Q.  My company is thinking about hiring a summer intern. Is there a requirement that we pay the intern, or can we hire him or her on a voluntary basis?

A.  Now that the weather is getting warmer, many companies are looking at their workforce needs during the summer months. Summer internships provide an excellent way for interns to get much needed “real world” job experience, while helping employers by adding another set of hands to complete projects that have not been completed during the rest of the year.

But must the employer pay for this assistance?

In most instances, the intern must be paid at least minimum wage and overtime for time worked above 40 hours in a workweek. Thus, payment of a small stipend, that does not meet minimum wage requirements, will not be enough.  The Fair Labor Standards Act defines the term “employ” very broadly as including anyone who is “suffered or permitted to work.”  Internships in the “for-profit” private sector will most often be viewed as employment.

There is an exception, however, for interns who receive training for their own educational benefit, if the training meets certain criteria. Courts looks to the following six-part test to determine whether an internship can be voluntary:

  1.  The internship, even though it includes actual operation of the facilities of the employer, is similar to training which would be given in an educational environment;
  2. The internship experience is for the benefit of the intern;
  3. The intern does not displace regular employees, but works under close supervision of existing staff;
  4. The employer that provides the training derives no immediate advantage from the activities of the intern; and on occasion its operations may actually be impeded;
  5. The intern is not necessarily entitled to a job at the conclusion of the internship; and
  6. The employer and the intern understand that the intern is not entitled to wages for the time spent in the internship.

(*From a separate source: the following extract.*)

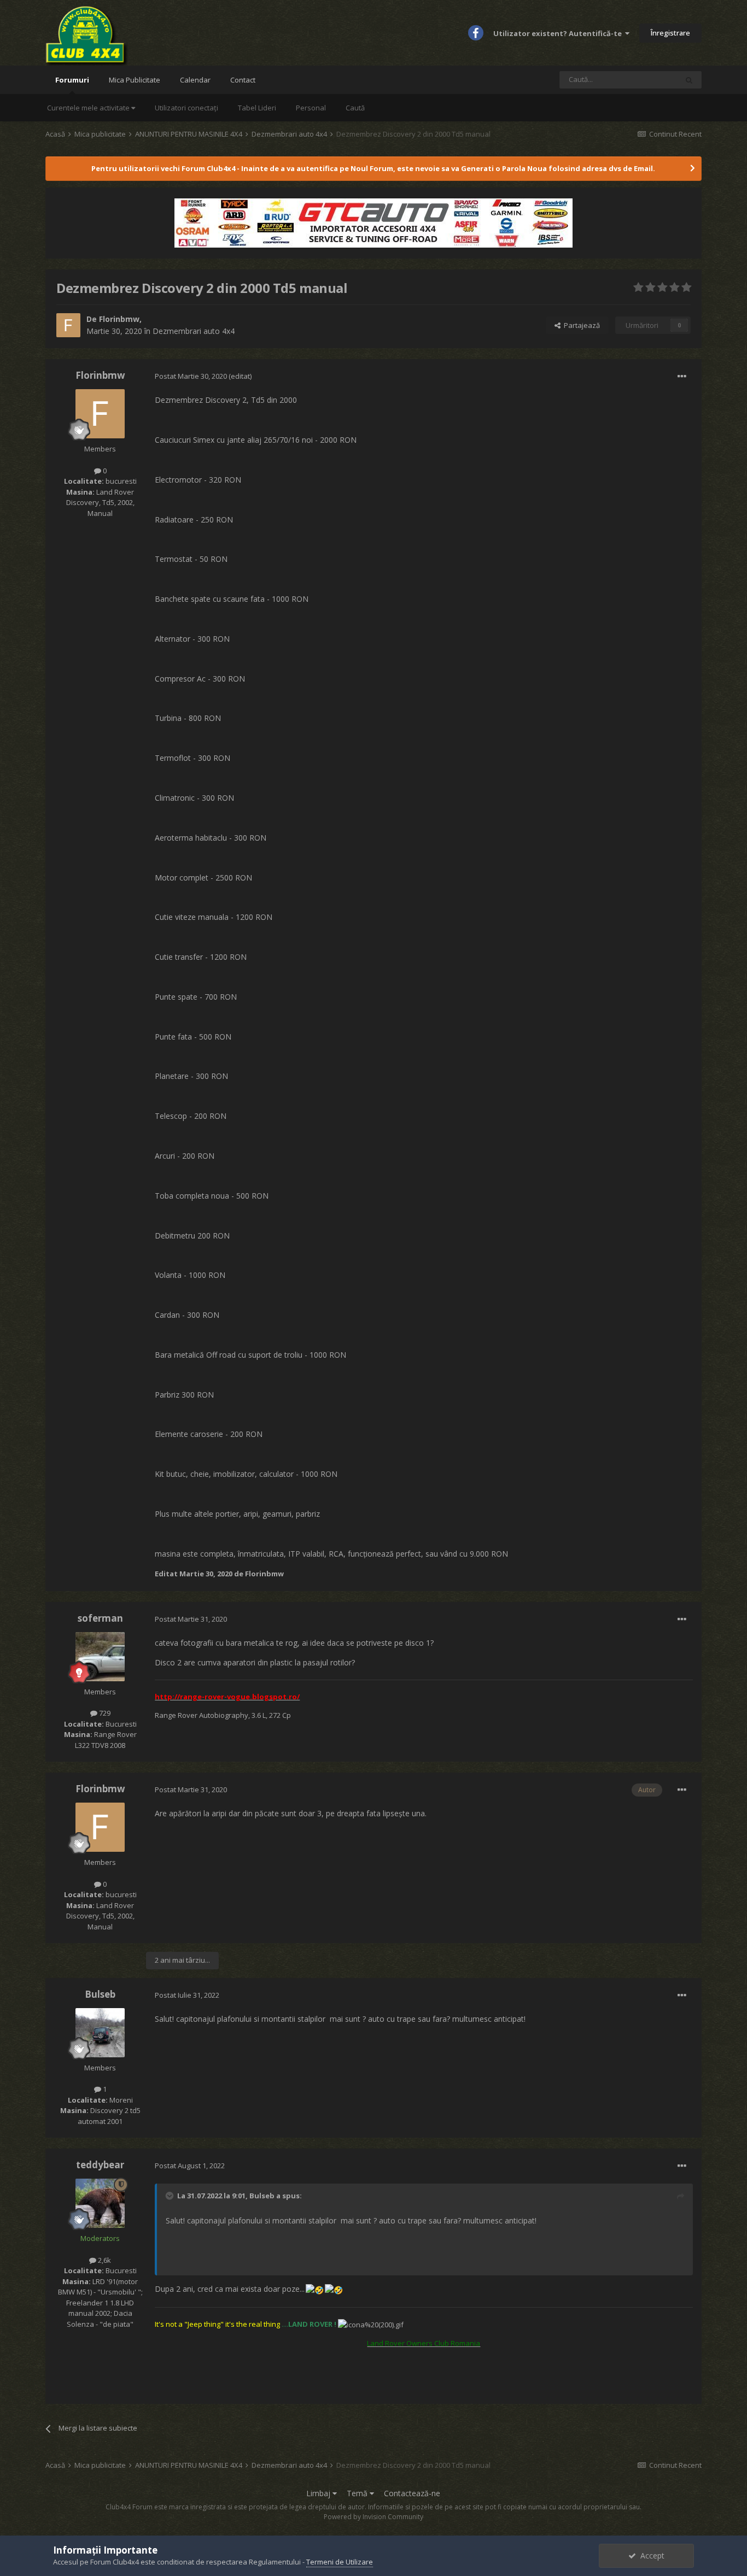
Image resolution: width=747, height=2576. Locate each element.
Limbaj (319, 2493)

If all of the factors listed above are met, the intern is not considered to be “working,” and the Wage Act’s minimum wage and overtime provisions do not apply.

Thus, if the internship program is structured around a classroom or academic experience (such as when the intern receives college credit for the program), as opposed to the employer’s actual operations, then it is more likely that the internship will be viewed as an extension of the individual’s educational experience.

Likewise, if the employer is providing job shadowing opportunities that allow an intern to learn certain functions under the close and constant supervision of regular employees, but the intern performs no or minimal work, the activity is more likely to be viewed as a bona fide education experience and payment is not necessary.

Conversely, if the intern displaces a regular employee and is expected to perform productive work, then the internship is considered to be “employment” and must meet minimum wage and overtime requirements.

Be aware that the test for determining whether an internship is volunteer work is interpreted quite narrowly.  Before hiring that summer intern, think through the above test carefully to see if the internship qualifies for the exception.  Most interns must be paid for their time.

Furthermore, while some employers try to get around the minimum wage laws by hiring their intern as an independent contractor, that relationship can be subject to scrutiny if the relationship is not classified correctly. As a general rule, if the employer expects the intern to work at the job site and provides supervision, the intern will be considered to be an employee and not an independent contractor.